LA TELARAÑA: El piloto virtual

viernes, marzo 9

El piloto virtual


La Telaraña en El Mundo.



 No sé si es cierto que el saber no ocupa lugar. Parece, así es, que cada día ocupa menos lugar. Hasta hace unos años no hacía otra cosa que acumular libros, enciclopedias, papeles sueltos, revistas, facturas y finalmente polvo en las múltiples y robustas estanterías de casa. Ahora, sin embargo, acumulo direcciones de páginas web en la lista de favoritos de mi navegador como si el saber fuera una constelación de lugares escondidos en esa oscura nube digital, en ese mapa del tesoro que sospechamos que nos ronda, en ese lugar virtual donde acabamos guardando todos los documentos, las fotos, las ideas más o menos trabajadas de nuestra vida. Todo ese material sensible cabe en unas pocas gigas (así se mide la capacidad en la nube, ese lugar que pensamos que no es físico pero que lo es, cómo no iba a serlo); unas gigas que valen o que cuestan, por supuesto, su peso en oro.
 Hasta la fecha tengo o he tenido compartimentos sucesivamente alquilados en OneDrive, Dropbox o ICloud, entre otros lugares de parecida o peor reputación, y sé que no me queda más remedio que pagar religiosamente mis suscripciones mensuales para que un sereno cargado de llaves y contraseñas mantenga en buen estado de conservación toda mi vida. ¿Es eso, de verdad, la vida? ¿Un montón de ideas más o menos trenzadas, inconexas, seguramente inacabadas? ¿Una docena de libros que fueron o no fueron? ¿Un sinfín de fotografías, de selfis, de paisajes escandalosamente tullidos, de garabatos escritos en la arena?
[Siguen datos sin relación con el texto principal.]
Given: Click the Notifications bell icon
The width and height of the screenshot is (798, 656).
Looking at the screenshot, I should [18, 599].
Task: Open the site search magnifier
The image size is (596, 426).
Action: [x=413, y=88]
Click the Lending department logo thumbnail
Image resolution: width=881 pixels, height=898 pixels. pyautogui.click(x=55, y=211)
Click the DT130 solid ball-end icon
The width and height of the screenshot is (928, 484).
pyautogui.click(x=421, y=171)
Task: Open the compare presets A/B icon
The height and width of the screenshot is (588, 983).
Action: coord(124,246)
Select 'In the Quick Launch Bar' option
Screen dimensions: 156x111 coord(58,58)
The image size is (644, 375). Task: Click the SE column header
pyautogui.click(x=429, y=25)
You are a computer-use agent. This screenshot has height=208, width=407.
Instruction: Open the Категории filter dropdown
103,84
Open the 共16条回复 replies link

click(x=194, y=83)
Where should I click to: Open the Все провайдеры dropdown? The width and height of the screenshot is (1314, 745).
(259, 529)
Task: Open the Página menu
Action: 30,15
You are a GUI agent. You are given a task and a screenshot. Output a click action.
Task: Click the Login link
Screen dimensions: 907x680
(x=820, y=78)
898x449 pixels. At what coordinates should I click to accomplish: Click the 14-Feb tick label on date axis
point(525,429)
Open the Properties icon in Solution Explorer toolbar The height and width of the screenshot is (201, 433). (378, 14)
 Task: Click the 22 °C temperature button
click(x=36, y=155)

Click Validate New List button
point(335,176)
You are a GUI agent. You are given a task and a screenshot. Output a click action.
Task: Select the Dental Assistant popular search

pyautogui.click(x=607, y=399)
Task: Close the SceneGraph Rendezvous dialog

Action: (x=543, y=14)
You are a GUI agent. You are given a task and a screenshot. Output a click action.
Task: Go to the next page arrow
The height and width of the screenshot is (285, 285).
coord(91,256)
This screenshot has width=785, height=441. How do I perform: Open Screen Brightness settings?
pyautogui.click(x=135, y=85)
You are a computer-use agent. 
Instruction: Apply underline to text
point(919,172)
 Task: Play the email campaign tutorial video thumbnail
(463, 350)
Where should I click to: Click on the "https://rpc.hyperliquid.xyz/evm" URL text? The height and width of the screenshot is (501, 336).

Pues es posible que sí. En cualquier caso, lo único real e indiscutible, lo único dolorosamente seguro, aunque me duela, es que si dejo, algún día, de pagar los alquileres pactados todo lo que soy y he sido, todo lo que guardo de mí mismo como si fuera realmente mío, desaparecerá para siempre. Conmigo. O sin mí. ¿Quién sabe?
 Se mire como se mire, parece que la realidad -aparte de descomponerse en mil pedazos- se está desdoblando, se ha desdoblado ya, entre lo que podemos gloriosamente palpar y lo que debemos, qué remedio, buscar entre los restos del naufragio, en el pozo sin fondo de Internet. En esa red donde nunca se sabrá con certeza si somos los pescadores o el pescado. Pondré un ejemplo. Últimamente me ha dado por practicar el Sim Racing, es decir, el automovilismo virtual. Tendrían que verme con mi volante y pedalera, con mis guantes y mi cara de circunstancias cuando todos los pilotos del universo ponen en marcha sus formidables motores y me van dejando, inexorablemente, atrás: sin ir más lejos, entre Eau Rouge y Les Combes como entre La Rascase y Sainte Devote. Ya que no puedo competir por ser el más rápido, me consuelo intentando ser el más deportivo, el más limpio. Cuando lo consigo, sonrío y pienso: quien no se conforma es porque no quiere.